# 练习任务 A
在关于新保安战役的文章中,"平绥前线委员会"由谁担任书记?
# 练习任务 B
请接着关于新保安战役的文章的最后一句续写下去。

# 文档节选
- - - -
新保安战役:稍纵即逝的战机

陈奇佳

毛泽东的这种谨慎,为他带来了极大收益,以至于傅作义直到12月4日还浑浑噩噩向部下宣称“林彪进关尚需时日,这方面仅聂荣臻的部队”,但在12月2日这个特定的时间节点却形成了一些特殊的困难:程黄部要超越密云、顺义一线进抵怀来,不但路途遥远,应付沿途势力不小的国民党守军袭扰亦非易事。

毛泽东对程黄部充满信心,以至于程黄部还未抵达怀来他就公布了“平绥前线委员会”的名单,以程子华、黄志勇、杨得志、罗瑞卿、耿飚、杨成武、李天焕为委员,程子华任书记,罗瑞卿任副书记,“统一领导平绥作战及粮食、弹药、处俘等项事宜”,准备完成歼灭平张线上傅系势力的目标(这是12月6日的事情,至12月13日,该委员会即被撤销)。

毛泽东倚重的另一支主力就是杨罗耿兵团。早在11月27日凌晨,毛泽东已电令该部需要在“十二月一日集中于易县西北紫荆关地区荫蔽待命。然后准备以五日行程进至涿鹿地区相机作战”。12月2日4点,他电令该部“直出涿鹿”。但此时天寒地冻,杨罗耿部距目的地路途不近,又有平张铁路和诸多水系阻隔,该部能否按预定要求顺利进抵目的地其实颇成问题。

因此,尽管共产党方面在日夜赶工专心编网,但在12月4日前后,国民党方面事实上迎来了他们在新保安战役的第一个重大转机:既然第35军已经完成驱逐杨成武部进攻的任务,它就应该尽早返回北平老巢。如果它这时东返,共产党方面除了徒唤奈何以外,大概难有作为。

但这个机会被他们自己的总司令在无意中放弃了。12月4日,傅作义决定到张家口视察,与部下讨论张家口弃守问题。弃,就是缩紧拳头,将张家口的力量猬集于北平周围,以与即将入关的解放军争胜负(或抬高和谈价码);守,则是看住自己的退路,静观其变—当然,在当时条件下这其实基本上是一着坐以待毙的死棋。且不论傅作义张家口弃守计划的得失,就第35军而言,由于这一讨论,它就只能硬生生在张家口多滞留了一天。

而就在12月5日凌晨,国民党方面迎来了他们在新保安战役的第二个重大转机:东北野战军程黄兵团在超越密云县城时,有些恋战,发动了密云战斗,用不到一天的时间,就攻克了密云县城,歼敌6000多人。东北野战军攻战时表现出的巨大战斗力震撼了傅作义,据说,这时他又收到了东野从喜峰口等入关的情报,于是不得不正面这样一个事实:东野主力已经大规模入关。
- - - -
# 数据行
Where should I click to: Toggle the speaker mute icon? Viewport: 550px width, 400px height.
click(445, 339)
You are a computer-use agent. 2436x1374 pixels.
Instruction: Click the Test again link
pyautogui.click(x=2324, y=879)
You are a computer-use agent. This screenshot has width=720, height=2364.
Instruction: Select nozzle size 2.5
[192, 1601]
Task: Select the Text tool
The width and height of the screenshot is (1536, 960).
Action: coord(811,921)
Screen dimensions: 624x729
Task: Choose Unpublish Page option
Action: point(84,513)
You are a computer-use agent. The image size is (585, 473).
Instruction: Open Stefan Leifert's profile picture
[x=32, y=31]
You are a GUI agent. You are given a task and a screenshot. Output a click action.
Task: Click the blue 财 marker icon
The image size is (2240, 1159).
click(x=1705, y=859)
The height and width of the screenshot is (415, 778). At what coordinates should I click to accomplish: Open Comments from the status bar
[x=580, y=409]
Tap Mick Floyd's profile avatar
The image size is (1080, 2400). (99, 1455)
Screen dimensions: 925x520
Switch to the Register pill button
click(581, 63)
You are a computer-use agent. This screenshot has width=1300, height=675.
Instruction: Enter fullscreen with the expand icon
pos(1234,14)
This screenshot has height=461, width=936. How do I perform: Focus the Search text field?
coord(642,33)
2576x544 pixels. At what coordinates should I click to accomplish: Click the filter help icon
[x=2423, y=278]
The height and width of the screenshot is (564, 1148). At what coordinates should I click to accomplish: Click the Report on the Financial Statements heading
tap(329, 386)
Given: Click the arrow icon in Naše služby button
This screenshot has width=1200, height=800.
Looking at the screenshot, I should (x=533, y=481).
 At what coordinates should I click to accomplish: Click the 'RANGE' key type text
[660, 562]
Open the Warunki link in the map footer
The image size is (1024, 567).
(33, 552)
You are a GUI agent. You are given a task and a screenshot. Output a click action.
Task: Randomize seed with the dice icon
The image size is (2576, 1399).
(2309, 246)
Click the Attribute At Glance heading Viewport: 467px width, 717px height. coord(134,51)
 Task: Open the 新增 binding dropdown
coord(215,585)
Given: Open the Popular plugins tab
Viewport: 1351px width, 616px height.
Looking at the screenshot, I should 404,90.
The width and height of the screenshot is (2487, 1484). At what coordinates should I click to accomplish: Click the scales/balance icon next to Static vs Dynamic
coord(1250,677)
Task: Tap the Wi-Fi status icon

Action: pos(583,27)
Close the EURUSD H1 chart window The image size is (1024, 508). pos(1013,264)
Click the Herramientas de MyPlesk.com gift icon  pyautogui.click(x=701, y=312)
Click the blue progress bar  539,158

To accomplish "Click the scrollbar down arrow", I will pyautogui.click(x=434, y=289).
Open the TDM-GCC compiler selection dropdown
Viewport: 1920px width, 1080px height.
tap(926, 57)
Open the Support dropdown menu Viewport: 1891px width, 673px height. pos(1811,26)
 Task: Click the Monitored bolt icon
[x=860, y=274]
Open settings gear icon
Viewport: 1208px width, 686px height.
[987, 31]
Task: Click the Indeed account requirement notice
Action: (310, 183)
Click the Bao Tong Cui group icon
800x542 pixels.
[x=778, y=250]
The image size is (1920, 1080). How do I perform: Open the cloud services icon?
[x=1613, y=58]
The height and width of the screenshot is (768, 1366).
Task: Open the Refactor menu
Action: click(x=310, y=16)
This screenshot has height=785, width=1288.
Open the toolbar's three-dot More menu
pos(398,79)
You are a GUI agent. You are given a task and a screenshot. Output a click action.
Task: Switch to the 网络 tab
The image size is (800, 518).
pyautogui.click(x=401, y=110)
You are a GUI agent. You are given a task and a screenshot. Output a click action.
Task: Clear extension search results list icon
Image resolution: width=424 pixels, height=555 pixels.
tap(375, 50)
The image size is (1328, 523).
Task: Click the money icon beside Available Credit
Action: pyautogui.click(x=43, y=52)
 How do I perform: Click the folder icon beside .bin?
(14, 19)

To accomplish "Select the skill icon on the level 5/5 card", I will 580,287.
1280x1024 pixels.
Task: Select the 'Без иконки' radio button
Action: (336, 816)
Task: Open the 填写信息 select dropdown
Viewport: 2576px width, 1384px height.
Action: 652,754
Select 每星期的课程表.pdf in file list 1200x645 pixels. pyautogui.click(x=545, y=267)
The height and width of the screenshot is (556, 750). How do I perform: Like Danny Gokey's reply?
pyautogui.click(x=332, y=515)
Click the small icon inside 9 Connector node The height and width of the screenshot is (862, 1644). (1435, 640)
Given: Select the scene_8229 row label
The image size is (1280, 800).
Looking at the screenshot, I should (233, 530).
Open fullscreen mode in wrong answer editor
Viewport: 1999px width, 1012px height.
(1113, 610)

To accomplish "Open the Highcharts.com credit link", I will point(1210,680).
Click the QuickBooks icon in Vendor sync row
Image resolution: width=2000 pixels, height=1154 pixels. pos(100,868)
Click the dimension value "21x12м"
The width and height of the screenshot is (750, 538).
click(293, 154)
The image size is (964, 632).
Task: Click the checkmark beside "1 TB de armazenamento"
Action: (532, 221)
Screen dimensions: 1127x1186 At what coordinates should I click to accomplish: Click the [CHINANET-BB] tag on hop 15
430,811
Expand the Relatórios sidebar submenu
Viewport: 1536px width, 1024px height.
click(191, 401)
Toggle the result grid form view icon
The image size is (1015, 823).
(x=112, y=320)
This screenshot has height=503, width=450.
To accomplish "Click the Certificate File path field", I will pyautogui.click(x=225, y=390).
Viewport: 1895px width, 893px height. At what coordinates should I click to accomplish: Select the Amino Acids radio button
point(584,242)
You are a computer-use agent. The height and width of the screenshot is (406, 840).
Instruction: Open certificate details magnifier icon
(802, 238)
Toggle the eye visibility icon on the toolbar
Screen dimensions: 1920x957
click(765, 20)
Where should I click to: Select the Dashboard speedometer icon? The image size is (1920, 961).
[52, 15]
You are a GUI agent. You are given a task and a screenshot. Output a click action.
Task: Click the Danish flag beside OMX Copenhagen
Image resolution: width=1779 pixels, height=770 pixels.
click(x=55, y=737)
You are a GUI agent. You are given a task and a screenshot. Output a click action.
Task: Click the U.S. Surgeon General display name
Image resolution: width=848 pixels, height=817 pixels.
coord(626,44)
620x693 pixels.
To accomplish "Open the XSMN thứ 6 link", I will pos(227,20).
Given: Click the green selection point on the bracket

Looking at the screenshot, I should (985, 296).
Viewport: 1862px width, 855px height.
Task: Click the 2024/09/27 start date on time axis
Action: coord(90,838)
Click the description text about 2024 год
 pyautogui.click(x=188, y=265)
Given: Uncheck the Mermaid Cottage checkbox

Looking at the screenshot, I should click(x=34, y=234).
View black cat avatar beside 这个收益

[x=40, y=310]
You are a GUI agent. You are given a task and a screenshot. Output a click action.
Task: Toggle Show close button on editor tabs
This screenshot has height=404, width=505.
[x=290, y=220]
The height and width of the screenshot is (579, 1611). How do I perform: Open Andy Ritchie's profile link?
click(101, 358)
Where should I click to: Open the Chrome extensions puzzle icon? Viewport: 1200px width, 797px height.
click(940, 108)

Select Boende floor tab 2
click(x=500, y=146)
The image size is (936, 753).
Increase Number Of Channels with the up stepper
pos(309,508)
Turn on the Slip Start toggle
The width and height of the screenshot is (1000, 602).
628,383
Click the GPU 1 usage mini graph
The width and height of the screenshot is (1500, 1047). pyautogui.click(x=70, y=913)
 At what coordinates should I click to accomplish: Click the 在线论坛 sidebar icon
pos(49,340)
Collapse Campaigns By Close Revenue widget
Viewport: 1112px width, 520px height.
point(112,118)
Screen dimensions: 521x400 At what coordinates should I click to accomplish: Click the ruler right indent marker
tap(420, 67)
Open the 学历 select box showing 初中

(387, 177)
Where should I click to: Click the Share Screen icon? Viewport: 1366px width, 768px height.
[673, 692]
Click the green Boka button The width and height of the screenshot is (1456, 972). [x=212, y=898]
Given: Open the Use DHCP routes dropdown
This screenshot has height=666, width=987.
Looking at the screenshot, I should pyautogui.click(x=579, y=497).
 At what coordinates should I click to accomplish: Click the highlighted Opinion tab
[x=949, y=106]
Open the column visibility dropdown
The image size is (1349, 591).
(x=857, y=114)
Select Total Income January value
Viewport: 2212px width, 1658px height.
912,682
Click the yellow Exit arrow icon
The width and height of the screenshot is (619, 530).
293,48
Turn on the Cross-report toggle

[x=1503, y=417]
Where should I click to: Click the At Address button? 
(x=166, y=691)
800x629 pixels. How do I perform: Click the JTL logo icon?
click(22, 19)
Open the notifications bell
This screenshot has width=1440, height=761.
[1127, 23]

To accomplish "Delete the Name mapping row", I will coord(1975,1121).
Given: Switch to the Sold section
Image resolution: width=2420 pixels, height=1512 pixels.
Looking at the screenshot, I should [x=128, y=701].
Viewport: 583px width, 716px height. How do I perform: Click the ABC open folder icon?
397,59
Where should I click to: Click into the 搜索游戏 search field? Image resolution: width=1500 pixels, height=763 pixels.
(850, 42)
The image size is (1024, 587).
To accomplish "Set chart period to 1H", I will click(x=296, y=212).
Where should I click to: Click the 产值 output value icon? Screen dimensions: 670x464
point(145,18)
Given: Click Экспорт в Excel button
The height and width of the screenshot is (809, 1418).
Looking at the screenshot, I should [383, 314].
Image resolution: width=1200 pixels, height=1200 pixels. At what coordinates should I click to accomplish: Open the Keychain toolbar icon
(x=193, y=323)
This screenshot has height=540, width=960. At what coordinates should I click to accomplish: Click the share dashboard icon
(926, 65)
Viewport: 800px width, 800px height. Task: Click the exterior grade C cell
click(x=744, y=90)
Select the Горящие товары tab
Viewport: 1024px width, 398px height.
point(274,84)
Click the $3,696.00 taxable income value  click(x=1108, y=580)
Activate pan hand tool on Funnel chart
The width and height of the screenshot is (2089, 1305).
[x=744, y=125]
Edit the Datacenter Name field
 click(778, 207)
- - - -
# 练习结果 A
程子华。

# 练习结果 B
至此,毛泽东一直来刻意隐蔽的大型作战计划终于有所泄露了,而他这些天苦心孤诣编织的巨网也在12月5日、6日这两天露出了最大的破绽。首先是杨李兵团这时误判了形势,认为张家口守军“向西逃的可能性增大”,未遵照毛泽东指示将重兵屯于张家口、宣化一带,结果第35军东撤时对杨李的阻挡一冲而过,客观上造成新保安战役初期解放军方面的被动情况。其次,杨罗耿兵团在开进过程中,由于部队多为山地行军,道路崎岖,河流阻隔及电台通信困难,加之对张家口国民党军东逃估计不足等原因,12月5日,该兵团主力方至大洋河以南地区,距预定到达平张线的下花园、新保安一带尚有一两天路程。最后,程黄部因为攻打密云,客观上耽误了一天的时间,已不可能按规定于8日到达平张线。

但国民党方面却又很轻易地浪费了这个机会。首先是傅作义产生了一个重大战略误判:

他以为东野攻打密云是中共将要直取北平城的前奏。他1933年参加过长城抗战,知道密云之失对北平威胁甚大。于是接下来的一段时间,他全力思考的大概是北平城下与共军的攻防问题,而未能深入计算程黄部行动的真实意图。这正所谓强者运强,错有错着。程黄兵团用兵上的一个小失误倒引发了傅作义一个相当致命的战略误判—不如此,就很难解释傅作义在接下来的几天中对第35军的存亡危机如此麻木不仁,丝毫未见其动用总司令的权威干涉郭景云的迟缓动作。他彻底反应过来大概要到12月7日、8日以后,当然,那时什么都已晚了。而挥霍第35军逃生机会的,另一个责任人当是郭景云及相关国民党官僚团体。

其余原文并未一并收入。